When I first got to Montana I had two goals: I wanted to visit a real ranch and go to a Pow Wow. Now, thanks to Courtney, I have accomplished both. Courtney was kind enough to invite me to her families ranch for the weekend and I had a blast!!
Friday evening, after meeting her parents for dinner, Courtney and I went down to the little bar in Wilsall called the Bank Bar. Courtney knew most of the people in there, of course. I was loving it because it was the classic little small town bar just like hundreds that I have passed on the road, but never went into because I was alone and a stranger to the place.
We started out on Saturday morning feeding the "bum calves." These calves had lost their mothers and have to be bottle fed. I thought it was so cute when we went out there calling their names, and they just came-a-runnin' out of the tall grass. They knew exactly what was coming.
Then, it was off to move cattle. Courtney, her brothers, and I went out to move one of the herds of cattle from one pasture to the next. This is necessary so they don't eat all the grass in one area and kill it. Allowing the cattle to stay too long in one area would mean they could not graze there in the future. Ranchers know the tricks to preserving the land and not exploiting it.
Most people think of herding in the cattle on horses, but this is the 21st century guys. We did it with 4 wheelers. :) I was a newbie to 4-wheeling, and was totally freaked out most of the time on the hilly terrain, but eventually, I got more comfortable.
At one point during the move the cows got all caught up in the trees. There were downed trees and brush all over. We had to go on foot to herd them through and they were having to jump tree branches while keeping an eye on us to make sure we didn't get too close. It was quite a sight.
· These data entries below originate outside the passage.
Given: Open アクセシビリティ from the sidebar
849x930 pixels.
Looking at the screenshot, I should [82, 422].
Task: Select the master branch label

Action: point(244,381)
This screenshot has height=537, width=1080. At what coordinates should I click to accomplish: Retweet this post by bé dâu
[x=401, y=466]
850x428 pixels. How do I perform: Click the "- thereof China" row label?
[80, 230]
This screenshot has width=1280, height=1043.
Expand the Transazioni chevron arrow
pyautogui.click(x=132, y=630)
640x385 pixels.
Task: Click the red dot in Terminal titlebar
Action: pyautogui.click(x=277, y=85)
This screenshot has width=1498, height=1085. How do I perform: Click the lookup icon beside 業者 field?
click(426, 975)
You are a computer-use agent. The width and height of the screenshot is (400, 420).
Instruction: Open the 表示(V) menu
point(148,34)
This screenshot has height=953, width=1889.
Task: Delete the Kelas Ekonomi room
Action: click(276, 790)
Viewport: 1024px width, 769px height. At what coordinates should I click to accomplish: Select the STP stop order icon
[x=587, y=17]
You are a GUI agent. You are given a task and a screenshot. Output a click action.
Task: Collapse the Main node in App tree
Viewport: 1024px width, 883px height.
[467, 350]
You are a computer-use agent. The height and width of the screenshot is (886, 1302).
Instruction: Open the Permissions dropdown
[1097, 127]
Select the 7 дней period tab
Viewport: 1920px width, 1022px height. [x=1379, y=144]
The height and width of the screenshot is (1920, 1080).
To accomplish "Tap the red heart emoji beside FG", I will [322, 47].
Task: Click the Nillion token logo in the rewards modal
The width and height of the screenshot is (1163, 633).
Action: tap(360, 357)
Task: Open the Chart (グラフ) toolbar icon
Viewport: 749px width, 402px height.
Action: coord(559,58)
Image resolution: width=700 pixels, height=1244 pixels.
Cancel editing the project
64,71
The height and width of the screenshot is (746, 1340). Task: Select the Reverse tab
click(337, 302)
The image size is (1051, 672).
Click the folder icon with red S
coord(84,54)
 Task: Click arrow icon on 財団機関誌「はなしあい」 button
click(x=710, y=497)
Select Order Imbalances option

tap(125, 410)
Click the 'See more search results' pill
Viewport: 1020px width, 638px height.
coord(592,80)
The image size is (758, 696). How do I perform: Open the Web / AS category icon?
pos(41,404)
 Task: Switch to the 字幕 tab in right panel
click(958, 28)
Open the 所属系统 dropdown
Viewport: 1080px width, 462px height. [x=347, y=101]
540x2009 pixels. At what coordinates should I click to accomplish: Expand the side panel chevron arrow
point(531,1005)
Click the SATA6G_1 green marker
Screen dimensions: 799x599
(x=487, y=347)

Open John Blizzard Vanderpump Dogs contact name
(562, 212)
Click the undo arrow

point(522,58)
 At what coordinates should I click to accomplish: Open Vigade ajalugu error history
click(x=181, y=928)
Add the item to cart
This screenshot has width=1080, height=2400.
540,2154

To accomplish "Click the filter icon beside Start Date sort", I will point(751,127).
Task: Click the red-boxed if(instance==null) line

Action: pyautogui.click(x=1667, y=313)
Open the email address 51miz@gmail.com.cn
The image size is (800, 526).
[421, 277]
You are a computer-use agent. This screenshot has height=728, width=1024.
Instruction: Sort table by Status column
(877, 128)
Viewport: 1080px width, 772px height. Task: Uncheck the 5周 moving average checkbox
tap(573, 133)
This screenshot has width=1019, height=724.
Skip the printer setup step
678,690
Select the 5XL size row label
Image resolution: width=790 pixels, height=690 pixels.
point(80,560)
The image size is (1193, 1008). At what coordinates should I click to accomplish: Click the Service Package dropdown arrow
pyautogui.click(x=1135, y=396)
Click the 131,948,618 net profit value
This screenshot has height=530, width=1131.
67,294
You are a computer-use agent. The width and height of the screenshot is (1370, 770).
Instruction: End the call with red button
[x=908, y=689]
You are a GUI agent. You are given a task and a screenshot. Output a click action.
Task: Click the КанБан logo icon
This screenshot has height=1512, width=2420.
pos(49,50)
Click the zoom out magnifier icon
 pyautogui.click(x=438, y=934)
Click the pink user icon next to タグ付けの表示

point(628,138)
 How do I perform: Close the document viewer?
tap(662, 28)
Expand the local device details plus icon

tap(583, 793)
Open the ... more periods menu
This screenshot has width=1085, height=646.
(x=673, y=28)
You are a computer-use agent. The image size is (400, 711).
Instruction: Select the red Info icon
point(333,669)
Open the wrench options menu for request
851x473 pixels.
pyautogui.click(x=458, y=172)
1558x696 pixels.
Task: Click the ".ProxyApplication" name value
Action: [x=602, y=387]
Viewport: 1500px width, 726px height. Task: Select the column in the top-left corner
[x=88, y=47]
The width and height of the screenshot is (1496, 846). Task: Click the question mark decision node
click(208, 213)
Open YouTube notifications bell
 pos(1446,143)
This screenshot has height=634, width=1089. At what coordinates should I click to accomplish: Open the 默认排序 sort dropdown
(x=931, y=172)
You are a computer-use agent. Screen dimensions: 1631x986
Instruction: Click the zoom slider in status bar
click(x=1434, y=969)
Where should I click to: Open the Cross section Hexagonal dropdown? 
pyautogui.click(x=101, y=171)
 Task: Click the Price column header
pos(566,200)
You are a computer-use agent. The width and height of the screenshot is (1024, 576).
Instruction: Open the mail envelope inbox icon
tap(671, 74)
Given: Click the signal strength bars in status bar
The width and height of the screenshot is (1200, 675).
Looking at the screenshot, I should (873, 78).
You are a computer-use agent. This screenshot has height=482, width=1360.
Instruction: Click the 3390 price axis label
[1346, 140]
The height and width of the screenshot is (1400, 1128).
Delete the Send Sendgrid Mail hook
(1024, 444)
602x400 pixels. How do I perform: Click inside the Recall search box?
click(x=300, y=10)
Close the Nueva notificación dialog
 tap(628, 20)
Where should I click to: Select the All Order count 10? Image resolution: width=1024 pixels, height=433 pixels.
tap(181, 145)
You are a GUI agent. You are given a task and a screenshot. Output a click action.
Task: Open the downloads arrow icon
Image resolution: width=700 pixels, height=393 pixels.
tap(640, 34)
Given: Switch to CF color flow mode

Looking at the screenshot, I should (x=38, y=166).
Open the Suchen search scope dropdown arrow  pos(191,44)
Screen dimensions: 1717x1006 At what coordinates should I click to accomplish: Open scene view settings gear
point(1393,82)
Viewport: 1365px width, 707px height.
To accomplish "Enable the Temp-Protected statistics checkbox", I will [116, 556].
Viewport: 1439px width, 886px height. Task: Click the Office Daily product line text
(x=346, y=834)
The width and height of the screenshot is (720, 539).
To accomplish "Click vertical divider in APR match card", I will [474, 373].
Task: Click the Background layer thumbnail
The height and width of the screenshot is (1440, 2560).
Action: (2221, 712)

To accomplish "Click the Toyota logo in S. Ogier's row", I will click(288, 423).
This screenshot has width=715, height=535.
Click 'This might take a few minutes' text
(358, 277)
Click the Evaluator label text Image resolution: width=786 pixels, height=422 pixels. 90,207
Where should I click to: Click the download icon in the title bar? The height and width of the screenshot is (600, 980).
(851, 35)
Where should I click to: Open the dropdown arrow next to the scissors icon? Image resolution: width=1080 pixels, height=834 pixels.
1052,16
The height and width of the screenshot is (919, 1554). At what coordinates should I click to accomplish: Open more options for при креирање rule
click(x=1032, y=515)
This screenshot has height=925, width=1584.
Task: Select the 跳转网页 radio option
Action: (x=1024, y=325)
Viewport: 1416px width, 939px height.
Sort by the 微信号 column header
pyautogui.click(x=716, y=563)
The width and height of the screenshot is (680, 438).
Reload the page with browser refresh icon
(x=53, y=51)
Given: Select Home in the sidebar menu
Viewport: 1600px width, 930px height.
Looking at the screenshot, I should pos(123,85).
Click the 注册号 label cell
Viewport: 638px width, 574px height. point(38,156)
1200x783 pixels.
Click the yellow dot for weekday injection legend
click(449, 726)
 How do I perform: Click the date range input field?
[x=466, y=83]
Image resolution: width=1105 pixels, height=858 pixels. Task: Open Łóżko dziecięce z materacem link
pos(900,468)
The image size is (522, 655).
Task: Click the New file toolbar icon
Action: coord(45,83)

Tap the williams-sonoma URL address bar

I don't think I have ever been that close to any cow before, much less a whole herd of about 250. Finally, we got them all through the gate. I was amazed that it was even possible and that we had done it in, what I thought was, pretty good time.
The next step was to place the SmartLic out. This is a protein source for the cows. They have to have a balanced diet too. :) I learned that you have to place it away from the water source in order to attract them away from the water so they will graze the whole pasture instead of being lazy and only staying in one place. Now, I was told by Courtney's brother that in order to be a real rancher I had to try some of the SmartLic... hmmm... I was not so sure about this. I agreed, but only after he tried it first. Look at this stuff. It looks disgusting.
However, it is actually very sweet and gets that brown color because it is mostly molasses. It tastes like a granola bar.
The whole weekend I was full of questions. I am sure they all got sick of it, but I wanted to learn as much as I could.
I learned why all those little shacks that are falling down on peoples land never get taken down: because they are the homesteads of the first people who got here. They are little tributes to the people who first came here. I also learned that, sometimes, all those stacks and stacks of hay are used to feed the cattle during the long winter and are not necessarly going to be sold.
On Sunday, I got to meet Courtney's grandma who was super sweet. Even though she called me weird for not drinking my coffee black. :) Also, I saw more of their land while getting a little tour from Courtney's dad. It is some of the most beautiful country I have seen. Unfortunately, there was still a lot of smoke in the air due to the fires so I could not see the total expanse of beauty.
Later that evening I got to hear Courtney's dad sing in his band made up of other ranchers. Its called the Ringling 5. They are really good and funny too! I got such a kick out of their songs, and before I left I was gifted with a Ringling 5 DVD, baseball cap and 2 CDs. I have been listening to the CDs ever since.